Passage provided
^^^^

Kranj (, ) is the third-largest city in Slovenia, with a population of 37,941 (2020). It is located approximately  northwest of Ljubljana. The centre of the City Municipality of Kranj and of the traditional region of Upper Carniola (northwestern Slovenia) is a mainly industrial city with significant electronics and rubber industries.

Geography
The nucleus of the city is a well-preserved medieval old town, built at the confluence of the Kokra and Sava rivers. The city is served by the Kranj railway station on the route from Ljubljana to Munich, Germany (via Jesenice and Villach, Austria) and a highway. Slovenia's national airport, Ljubljana Jože Pučnik Airport (in Brnik) is also very close to Kranj, considerably more so than to its nominal client, Ljubljana.

In Kranj, the Kokra cuts deeply into the conglomerate, forming a canyon  deep. Kosorep, on the northern outskirts of Kranj, is a picturesque site along the river. Parts of the canyon can be reached by a walking trail. Below Kranj, at Drulovka, the Sava forms a  deep canyon with conglomerate on both sides. Due to the dam for the Mavčiče Hydroelectric Plant, the river's flow there is very slow.

Climate 
Kranj has a warm-summer humid continental climate (Köppen climate classification Dfb).

Etymology
Kranj was attested in written sources in the 5th century and c. 670 as Carnium (and as via Chreinariorum in 973, actum Kreine in 1050–65, in loco Chreina in 1065–77, and Chrainburch in 1291). The Slovene name is derived from Slavic *Korn’ь, borrowed from Romance Carnium in late antiquity. Like the Latin regional name Carnia, it is derived from the northern Italic (Celtic) tribe known as the Carnī (Greek: Κάρνοι). The name of the tribe is probably derived from the Celtic root *karno- 'peak, hill, pile of stones'. The German name of the town was Krainburg. The name of the historical region of Carniola is a Latin diminutive form of Carnia.

^^^^

Given task a
List each line of the listing that includes the string "press", matching case exactly.
The listing that comes next has no connection to the passage on Kranj.

^^^^

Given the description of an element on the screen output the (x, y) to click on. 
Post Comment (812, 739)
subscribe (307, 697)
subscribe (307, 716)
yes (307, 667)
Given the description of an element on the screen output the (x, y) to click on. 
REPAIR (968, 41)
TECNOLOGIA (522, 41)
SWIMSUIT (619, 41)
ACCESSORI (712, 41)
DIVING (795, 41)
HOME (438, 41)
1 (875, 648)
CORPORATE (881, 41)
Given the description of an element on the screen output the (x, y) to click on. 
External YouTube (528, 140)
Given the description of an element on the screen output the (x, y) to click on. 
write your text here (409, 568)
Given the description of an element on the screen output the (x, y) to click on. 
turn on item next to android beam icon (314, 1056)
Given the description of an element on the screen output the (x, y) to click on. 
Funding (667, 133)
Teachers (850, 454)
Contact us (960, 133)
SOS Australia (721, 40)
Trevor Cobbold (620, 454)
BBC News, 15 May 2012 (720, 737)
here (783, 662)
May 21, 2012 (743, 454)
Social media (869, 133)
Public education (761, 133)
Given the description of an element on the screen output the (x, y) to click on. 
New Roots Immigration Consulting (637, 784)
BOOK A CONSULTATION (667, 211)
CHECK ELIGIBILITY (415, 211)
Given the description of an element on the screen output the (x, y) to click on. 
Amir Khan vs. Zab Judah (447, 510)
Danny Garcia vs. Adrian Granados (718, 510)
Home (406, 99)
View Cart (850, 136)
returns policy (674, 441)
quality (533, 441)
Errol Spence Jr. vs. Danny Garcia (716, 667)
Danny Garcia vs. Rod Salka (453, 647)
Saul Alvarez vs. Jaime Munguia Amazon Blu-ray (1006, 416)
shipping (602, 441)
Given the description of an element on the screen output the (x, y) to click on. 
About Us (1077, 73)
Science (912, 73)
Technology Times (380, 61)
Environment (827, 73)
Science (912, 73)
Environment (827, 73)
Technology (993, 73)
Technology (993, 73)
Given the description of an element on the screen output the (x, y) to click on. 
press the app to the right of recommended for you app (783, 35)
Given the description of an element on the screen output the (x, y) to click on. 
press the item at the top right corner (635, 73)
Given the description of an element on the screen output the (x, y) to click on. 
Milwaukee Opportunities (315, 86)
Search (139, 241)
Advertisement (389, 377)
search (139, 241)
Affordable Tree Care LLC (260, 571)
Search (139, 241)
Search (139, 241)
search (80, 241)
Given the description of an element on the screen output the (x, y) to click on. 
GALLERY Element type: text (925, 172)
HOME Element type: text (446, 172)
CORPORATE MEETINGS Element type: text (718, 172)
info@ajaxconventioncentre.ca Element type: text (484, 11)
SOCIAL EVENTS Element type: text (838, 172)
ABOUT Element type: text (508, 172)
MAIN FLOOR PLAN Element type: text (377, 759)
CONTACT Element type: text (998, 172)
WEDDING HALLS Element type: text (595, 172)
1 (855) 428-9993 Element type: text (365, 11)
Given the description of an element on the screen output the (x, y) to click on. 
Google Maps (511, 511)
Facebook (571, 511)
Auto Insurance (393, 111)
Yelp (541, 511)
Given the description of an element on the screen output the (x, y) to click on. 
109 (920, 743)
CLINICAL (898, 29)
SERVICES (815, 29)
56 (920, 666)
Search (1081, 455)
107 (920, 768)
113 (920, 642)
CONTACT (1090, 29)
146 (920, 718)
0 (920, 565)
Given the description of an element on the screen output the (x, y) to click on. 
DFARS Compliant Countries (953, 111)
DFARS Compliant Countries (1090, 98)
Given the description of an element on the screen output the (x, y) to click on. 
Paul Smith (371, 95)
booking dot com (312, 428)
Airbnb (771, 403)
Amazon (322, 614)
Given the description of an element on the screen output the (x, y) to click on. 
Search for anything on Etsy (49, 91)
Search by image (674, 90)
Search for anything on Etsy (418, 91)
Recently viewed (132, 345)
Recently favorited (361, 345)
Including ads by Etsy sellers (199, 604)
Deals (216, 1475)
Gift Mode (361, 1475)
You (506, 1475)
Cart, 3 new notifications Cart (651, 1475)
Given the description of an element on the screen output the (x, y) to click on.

^^^^

Given task b
Carry on writing the passage on Kranj from its final sentence.

Expected output a
press the app to the right of recommended for you app (783, 35)
press the item at the top right corner (635, 73)

Expected output b
History

Prehistory and antiquity
Archaeological finds show that Kranj was settled in prehistoric times. Discoveries include a bronze ax found in Drulovka, Hallstatt-era graves in the northern part of the town above the bank of the Kokra River, testifying to Illyrian settlement, and a burial site in the southern part of the town above the left bank of the Sava River, indicating a Celtic settlement. The Romans founded the settlement of Carnium at the confluence of the Sava and Kokra. In the 6th century, a major Germanic settlement stood at the same site, and an Ostrogothic cemetery was discovered nearby. The Gothic settlement was continued by the Lombards and existed until c. AD 580, when it was destroyed by invading Slavs.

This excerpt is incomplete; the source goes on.